▶ [Extracted records]:

----

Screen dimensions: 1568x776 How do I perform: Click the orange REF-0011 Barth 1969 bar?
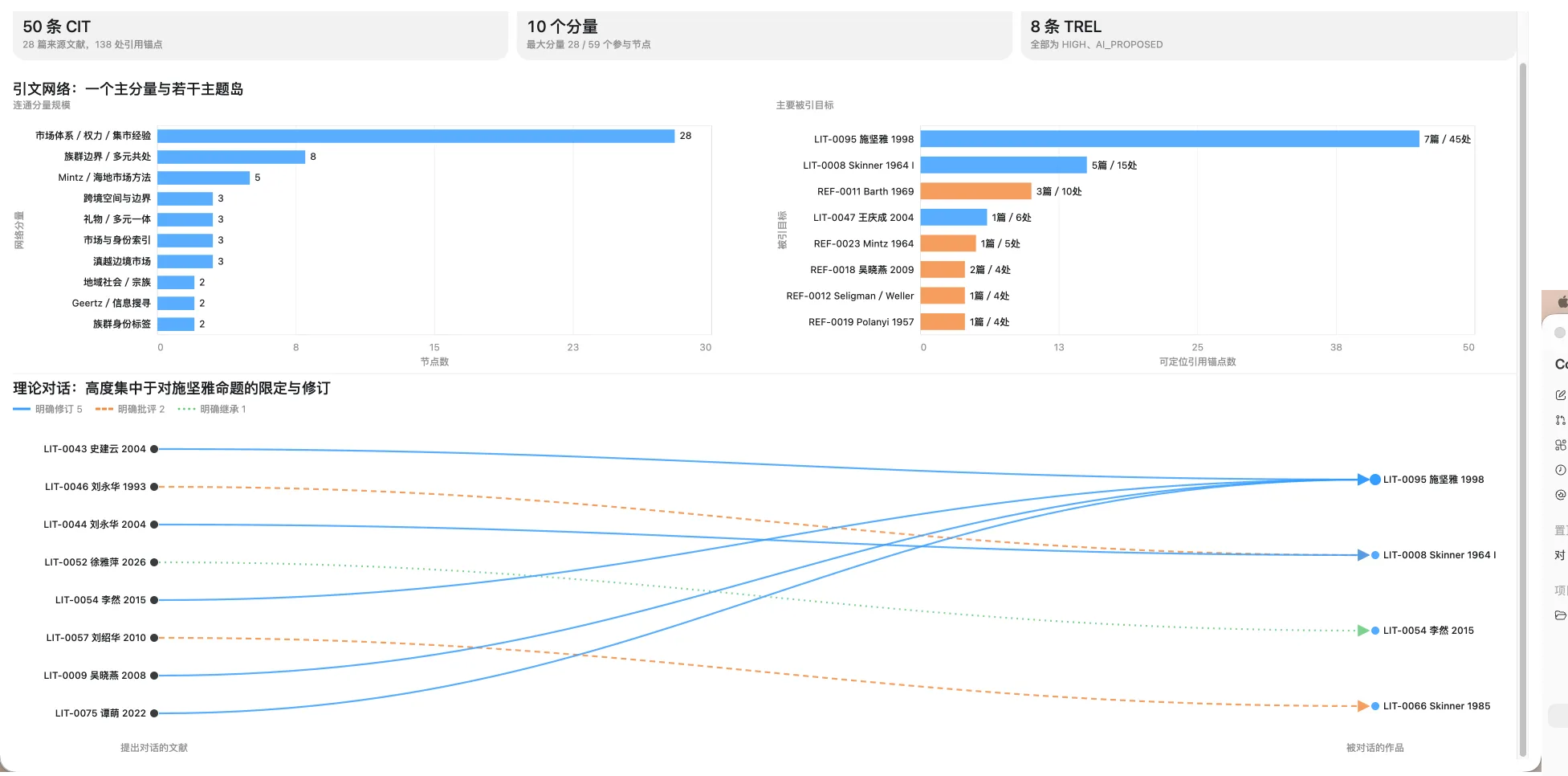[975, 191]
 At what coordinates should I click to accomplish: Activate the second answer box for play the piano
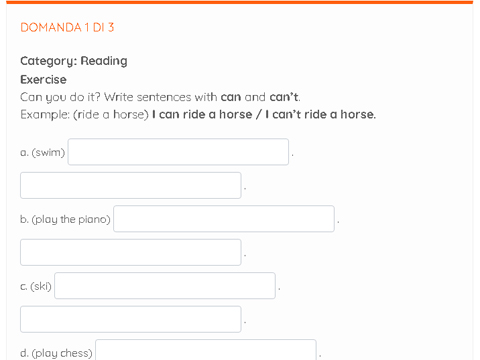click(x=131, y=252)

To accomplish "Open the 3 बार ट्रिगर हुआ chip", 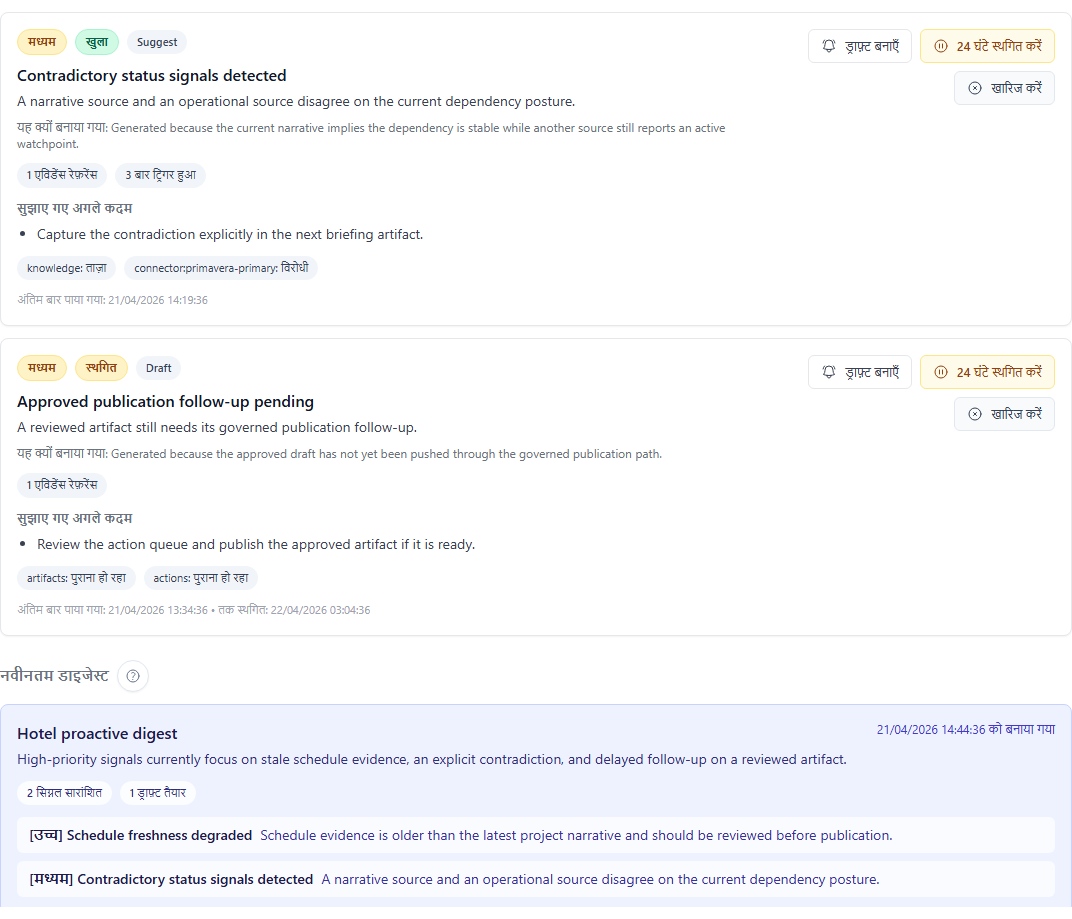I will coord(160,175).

----

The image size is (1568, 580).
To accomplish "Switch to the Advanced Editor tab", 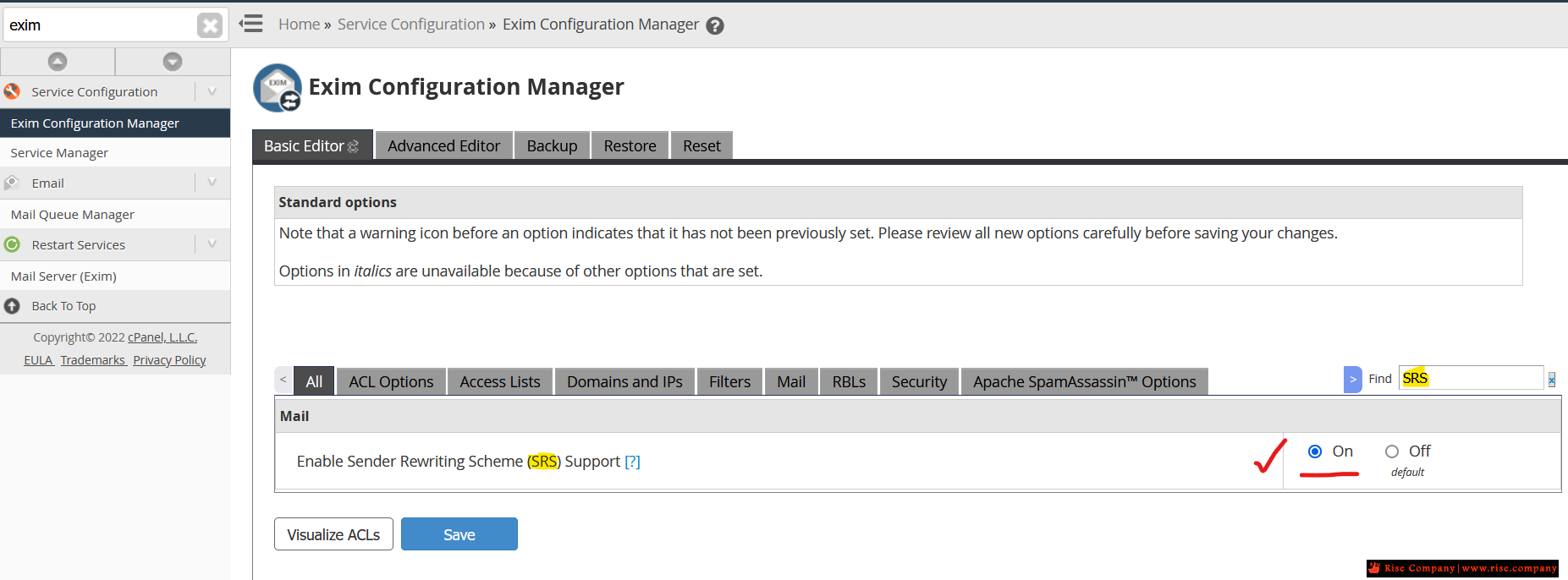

----

▶ [About this task]: Beginning at the line above that contains "The image size is (1568, 580)." and going on through the line that contains "to the Advanced", please copy every line exactly, leaving the pictures out and adding nothing.

▶ [Result for this exercise]:
The image size is (1568, 580).
To accomplish "Switch to the Advanced Editor tab", 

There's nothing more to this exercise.